Print this span of the material below exactly: the line with "For every named", the line with "Visit Full Marketplace (286, 1054)", and every line between them, but nothing else.

_RECORDED INFORMATION_
[Start of Attachment]

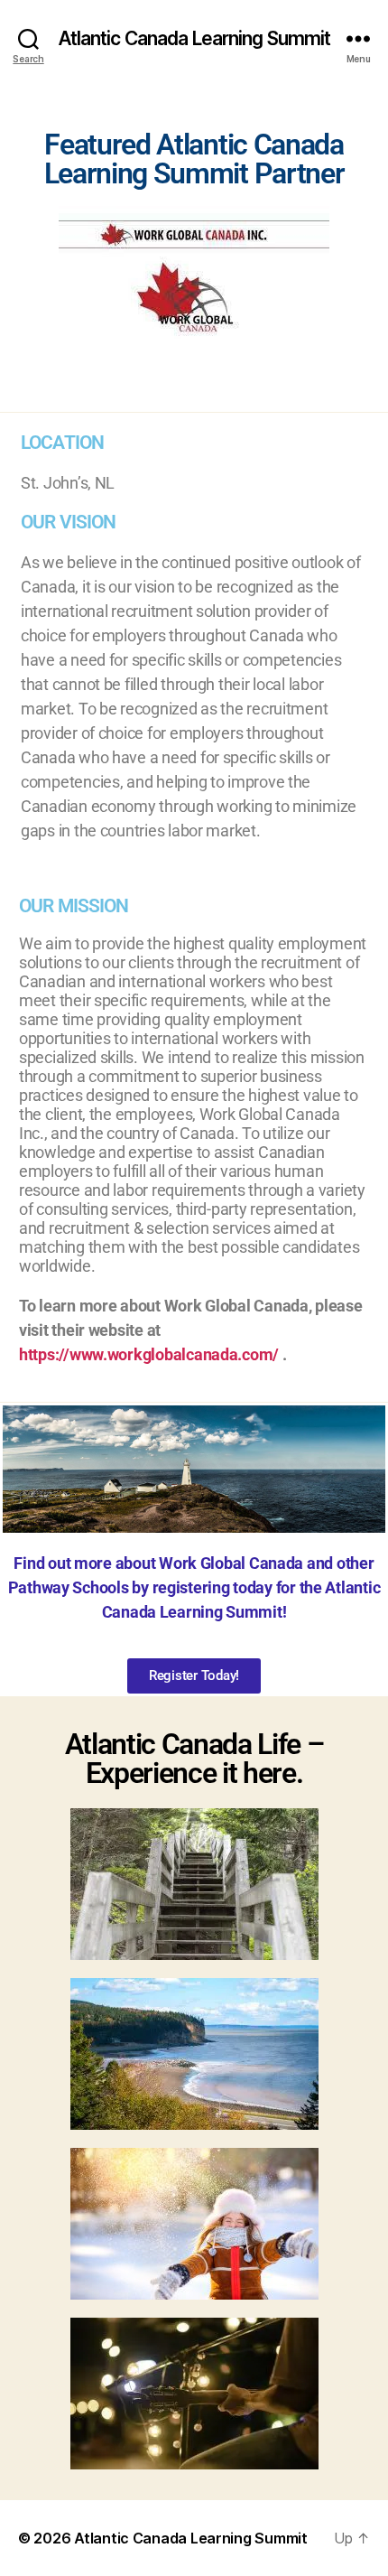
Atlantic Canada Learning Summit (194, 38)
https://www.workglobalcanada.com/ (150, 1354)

[End of Attachment]
[Start of Attachment]

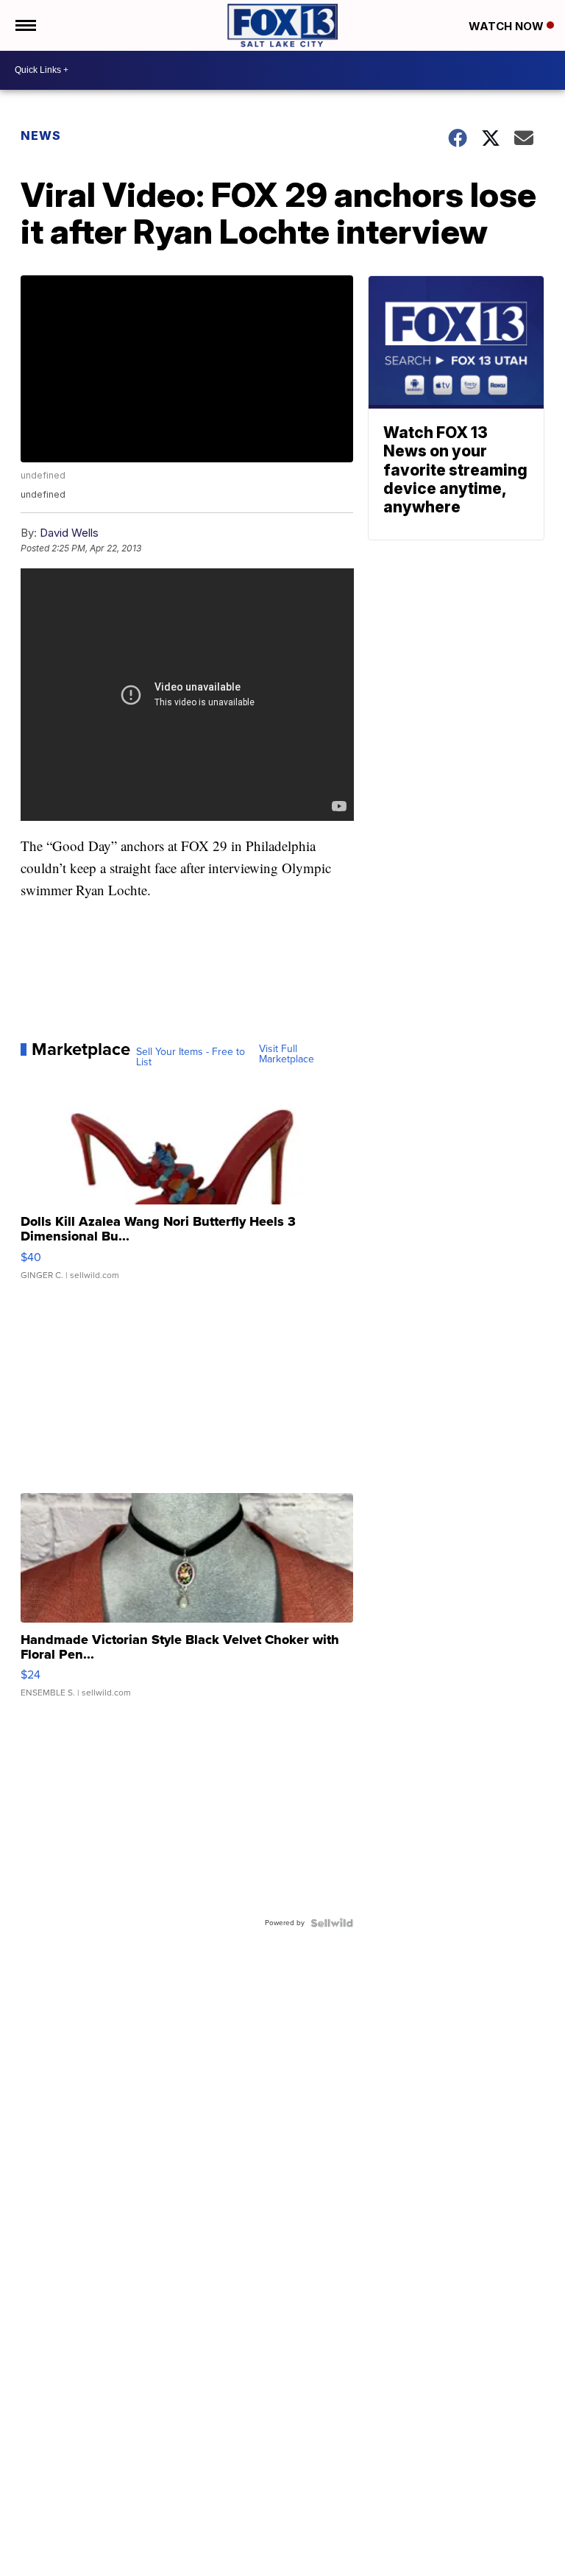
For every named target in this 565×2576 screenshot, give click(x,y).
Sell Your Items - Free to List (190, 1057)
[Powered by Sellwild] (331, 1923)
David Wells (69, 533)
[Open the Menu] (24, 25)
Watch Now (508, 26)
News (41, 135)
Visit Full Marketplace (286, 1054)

[End of Attachment]

_SOLUTION TO THIS EXERCISE_
For every named target in this 565×2576 screenshot, give click(x,y).
Sell Your Items - Free to List (190, 1057)
[Powered by Sellwild] (331, 1923)
David Wells (69, 533)
[Open the Menu] (24, 25)
Watch Now (508, 26)
News (41, 135)
Visit Full Marketplace (286, 1054)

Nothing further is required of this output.